— start —

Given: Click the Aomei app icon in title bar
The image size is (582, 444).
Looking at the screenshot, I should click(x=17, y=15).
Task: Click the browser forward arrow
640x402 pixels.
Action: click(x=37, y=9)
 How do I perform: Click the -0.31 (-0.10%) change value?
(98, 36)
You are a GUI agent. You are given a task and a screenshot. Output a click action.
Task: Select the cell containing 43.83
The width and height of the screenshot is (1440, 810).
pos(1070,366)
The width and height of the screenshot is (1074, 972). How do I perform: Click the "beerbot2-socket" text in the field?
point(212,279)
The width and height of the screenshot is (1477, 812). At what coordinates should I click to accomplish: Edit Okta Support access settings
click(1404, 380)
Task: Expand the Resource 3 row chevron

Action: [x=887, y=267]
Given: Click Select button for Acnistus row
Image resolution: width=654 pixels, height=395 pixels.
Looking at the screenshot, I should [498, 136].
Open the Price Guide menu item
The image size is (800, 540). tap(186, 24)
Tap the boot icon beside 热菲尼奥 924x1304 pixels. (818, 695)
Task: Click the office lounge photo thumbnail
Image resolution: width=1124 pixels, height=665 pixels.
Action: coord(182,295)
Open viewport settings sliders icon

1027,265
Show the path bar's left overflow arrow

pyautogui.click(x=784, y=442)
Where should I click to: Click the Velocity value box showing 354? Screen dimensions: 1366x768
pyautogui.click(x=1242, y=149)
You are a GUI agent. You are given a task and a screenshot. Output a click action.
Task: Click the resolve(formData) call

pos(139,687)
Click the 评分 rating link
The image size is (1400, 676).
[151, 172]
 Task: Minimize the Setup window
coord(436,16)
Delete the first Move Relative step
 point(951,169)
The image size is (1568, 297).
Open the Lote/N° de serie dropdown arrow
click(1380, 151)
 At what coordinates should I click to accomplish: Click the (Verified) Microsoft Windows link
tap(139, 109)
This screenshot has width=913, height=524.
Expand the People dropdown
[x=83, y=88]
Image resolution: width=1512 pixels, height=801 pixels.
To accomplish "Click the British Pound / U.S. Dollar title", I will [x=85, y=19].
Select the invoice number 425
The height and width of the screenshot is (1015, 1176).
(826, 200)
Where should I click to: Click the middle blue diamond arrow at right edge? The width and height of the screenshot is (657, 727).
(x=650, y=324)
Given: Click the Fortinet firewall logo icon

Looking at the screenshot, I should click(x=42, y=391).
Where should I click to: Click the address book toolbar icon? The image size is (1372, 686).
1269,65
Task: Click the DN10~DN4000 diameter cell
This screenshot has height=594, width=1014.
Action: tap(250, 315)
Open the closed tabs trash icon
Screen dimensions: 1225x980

— end —

(Exercise instructions)
In the records above, how many lines contain the string "link", with case counting? Reply with the number only.

(Answer to the task)
2